Additional impacts would create the Earth's atmosphere and oceans over time.
"Comets are mostly water or ice," Robertson said. "These would crash into the early Earth and would be incorporated into volcanic eruptions."
As volcanic eruptions blasted out gases, the Earth's density provided enough gravitational force to retain the water vapor released, which would eventually form an atmosphere and oceans, according to Robertson.
Eventually, these processes created the carbon and water cycles that govern Earth's climate, he added.
Even though the molten Earth eventually cooled and was able to retain a sustainable atmosphere and liquid water, the formation of complex life was also dependent on other factors, including the Earth's density and its location from the Sun, nearly 93 million miles away.
"This is something we refer to as the 'habitable zone' in astronomy," Robertson said. "We can use Venus and Mars as comparison cases that are right on the edges of the 'habitable zone.'"
Venus, which orbits 25 million miles away from Earth, is similar in size and composition to Earth, Robertson said.
But unlike the blue planet, Venus is a scorching world, stifled by a thick atmosphere of heavy greenhouse gases. Venus is approximately 80 percent as massive as Earth, Robertson said, which allowed the planet enough gravitational pull to form an atmosphere also.
"We think that Venus used to have oceans," he said, adding that somewhere in the past, Venus' carbon cycle failed to regulate the temperature, causing the planet to lose its former habitability.
The carbon cycle on Earth is essential in creating a sustainable environment for life through the release and recycling of carbon, which includes interactions between the geosphere, biosphere, hydrosphere and atmosphere.
One reason for this loss of habitability could be a lack of volcanic activity, which is instrumental in regulating the carbon dioxide content in the atmosphere and also impacts climate, he said. Venus is thought to have a solid core similar to Earth's, but it is not spinning in a molten shell.
"When we look at Mars, it is sort of the opposite," Robertson said. "The mass of Mars is much lower than Earth."
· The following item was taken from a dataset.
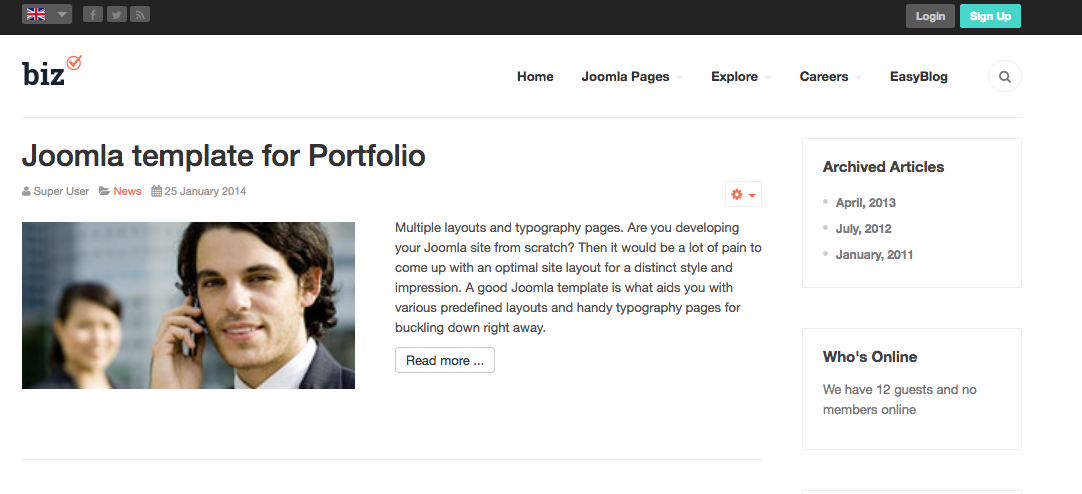Open the Facebook social icon

[x=93, y=15]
Mars, about 10 percent as massive as Earth, at one point also had liquid water based on evidence obtained by NASA's exploration of the planet, he said.
However, because of a lack of mass, the gravitational force of Mars is much weaker than Earth's, which is not suitable to retaining a thicker atmosphere.
Mars, located 35 million miles from Earth and farther from the Sun than Venus, is now a cold, red planet with a thin atmosphere. The water is now trapped in the form of ice, primarily in the Martian polar ice caps.
"It would be interesting if we were able to switch Venus and Mars," Robertson said, adding that a thicker atmosphere on Mars could have done a better job of creating a more habitable climate.
In addition to the Earth's proximity to the Sun and its mass, the blue planet also has a moon that offers unique protection from dramatic shifts in climate.
"The Moon is quite massive relative to the size of the planet," Robertson said. "What that does, it stabilizes the tilt of the Earth."
The Earth rotates at 1,040 mph as it completes its revolution around the Sun at nearly 67,000 mph.
The planets travels on an elliptical orbit at a 23.5 degree tilt, or obliquity, from the Sun which is responsible for Earth's change in seasons.
As the Earth spins, it wobbles like a top, and every 26,000 years, it completes one full cycle of precession.
"The moon dampens that wobble," Robertson said.
The Moon influences the Earth's tides, but according to Robertson, it also protects the Earth from more drastic temperature fluctuations by stabilizing the wobble of Earth's spin.
"You would see these short-term swings in the longer-term climate," he said.